[Stored items]
● ● ● ●
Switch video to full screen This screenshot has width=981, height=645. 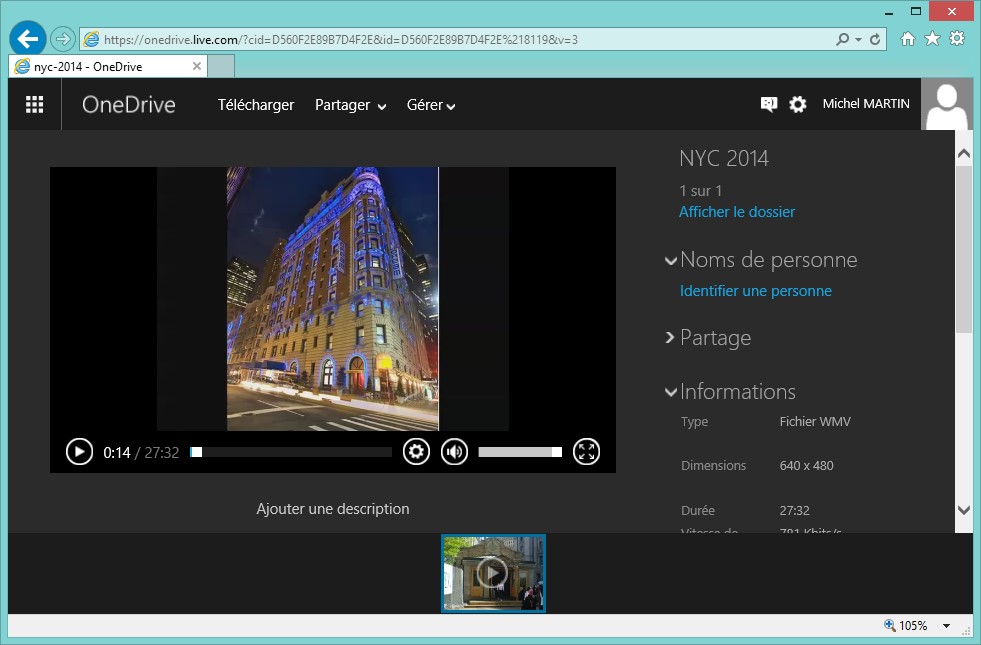(x=586, y=452)
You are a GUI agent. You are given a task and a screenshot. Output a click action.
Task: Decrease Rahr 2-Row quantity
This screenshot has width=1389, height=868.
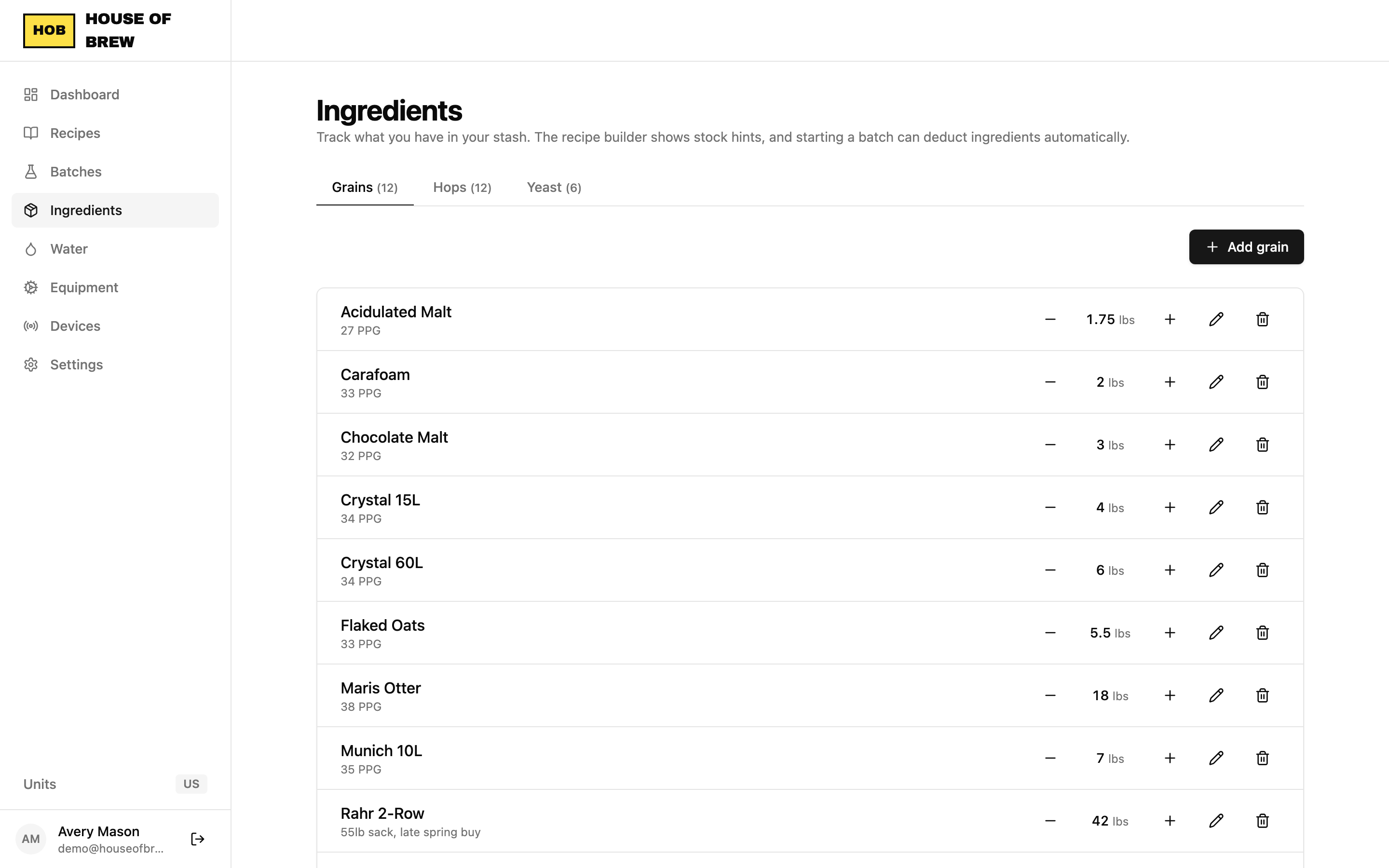1050,821
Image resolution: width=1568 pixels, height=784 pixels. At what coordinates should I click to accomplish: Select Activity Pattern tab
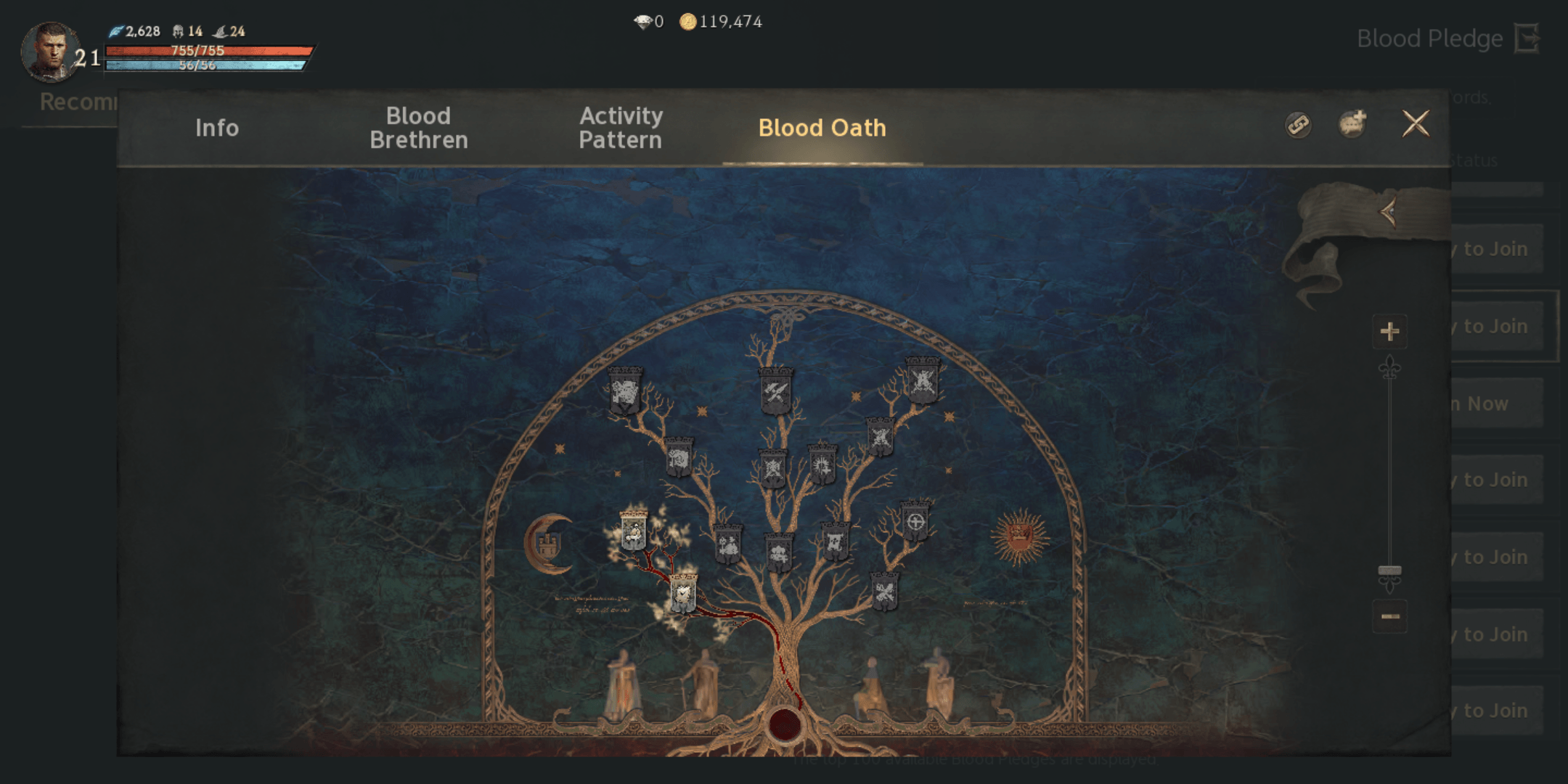click(x=619, y=126)
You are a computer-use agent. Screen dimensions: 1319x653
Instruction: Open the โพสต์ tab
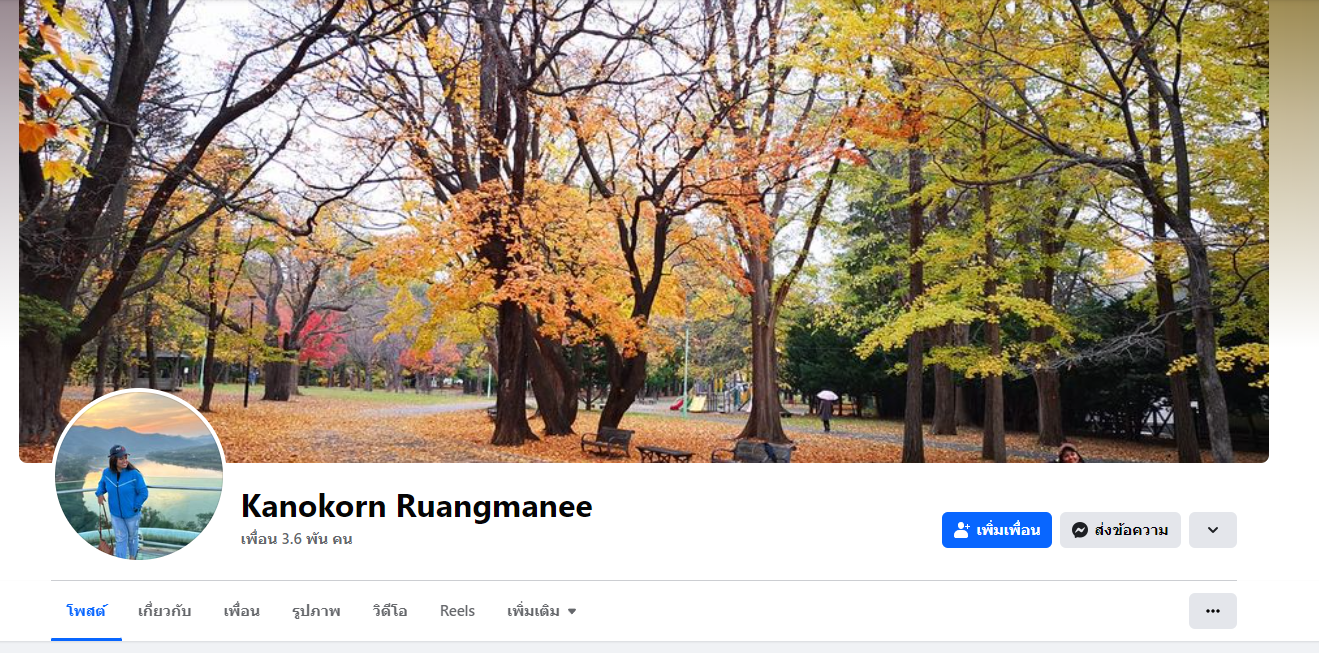tap(86, 611)
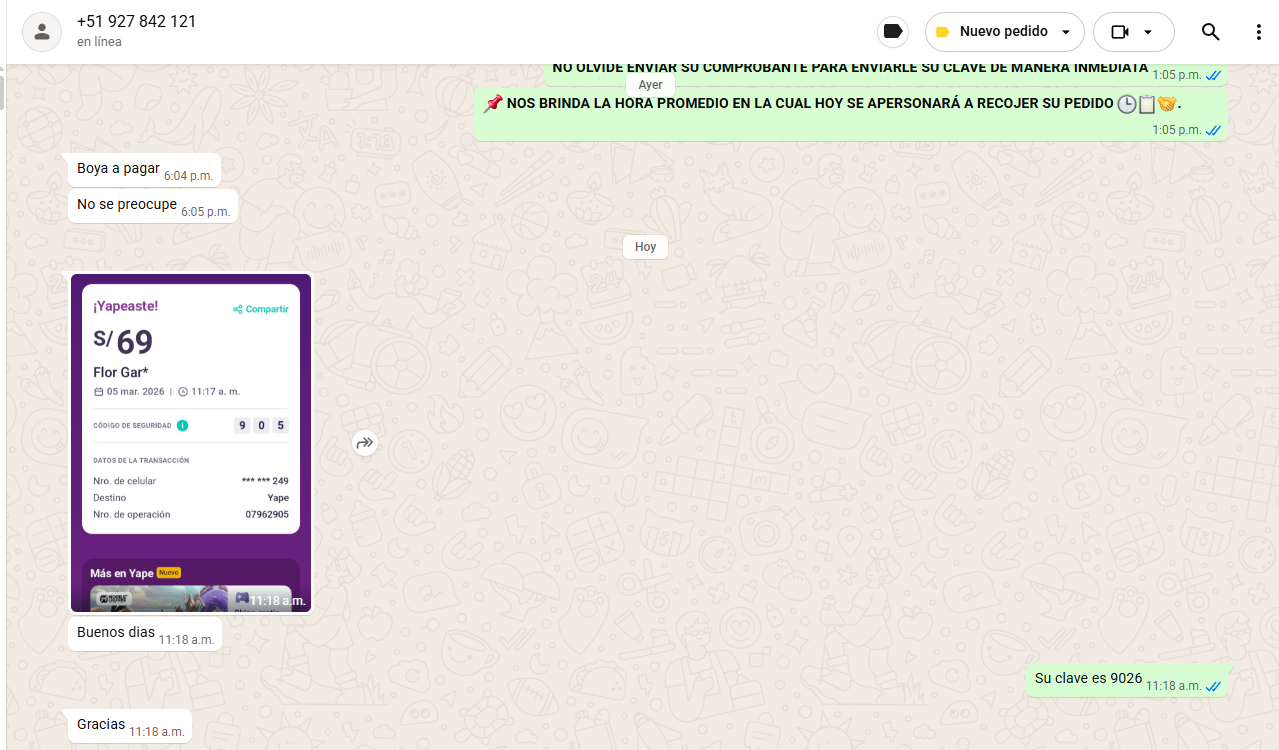Forward the Yape receipt image

[x=365, y=443]
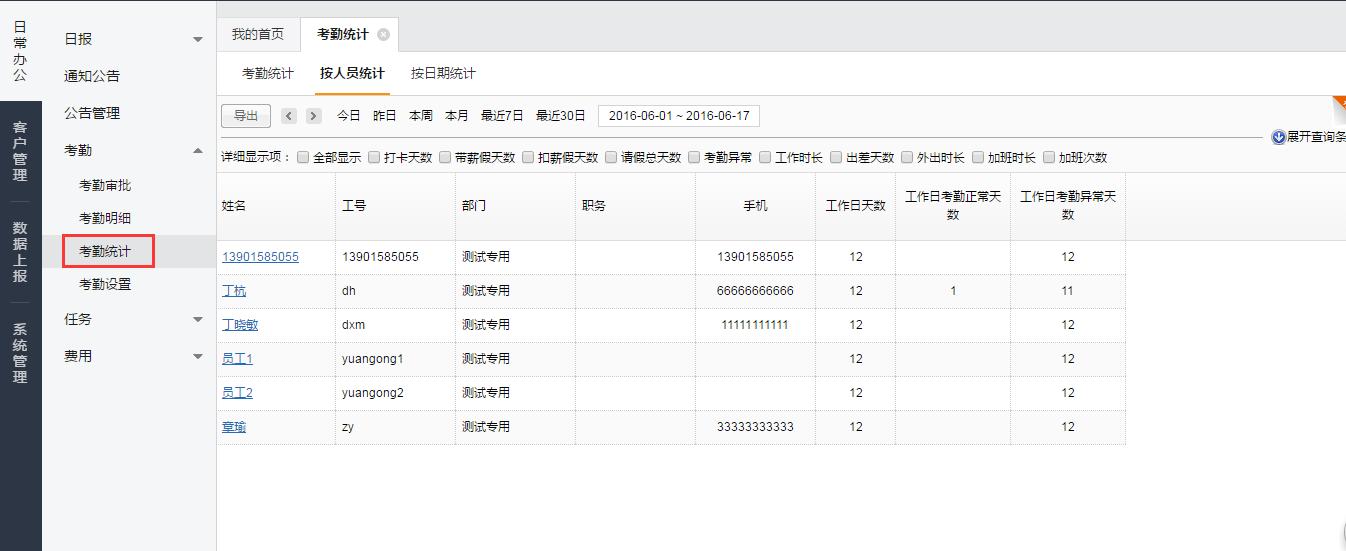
● ● ● ●
Required work
The required output is an exact copy of the lines from the one with "Image resolution: width=1568" through the final line of the data above, with pictures removed.

Result
Image resolution: width=1568 pixels, height=784 pixels. At what coordinates should I click to accomplish: Select Activity Pattern tab
click(x=619, y=126)
You are a computer-use agent. Screen dimensions: 1319x653
Instruction: Open the โพสต์ tab
tap(86, 611)
Forward the Yape receipt image

[x=365, y=443]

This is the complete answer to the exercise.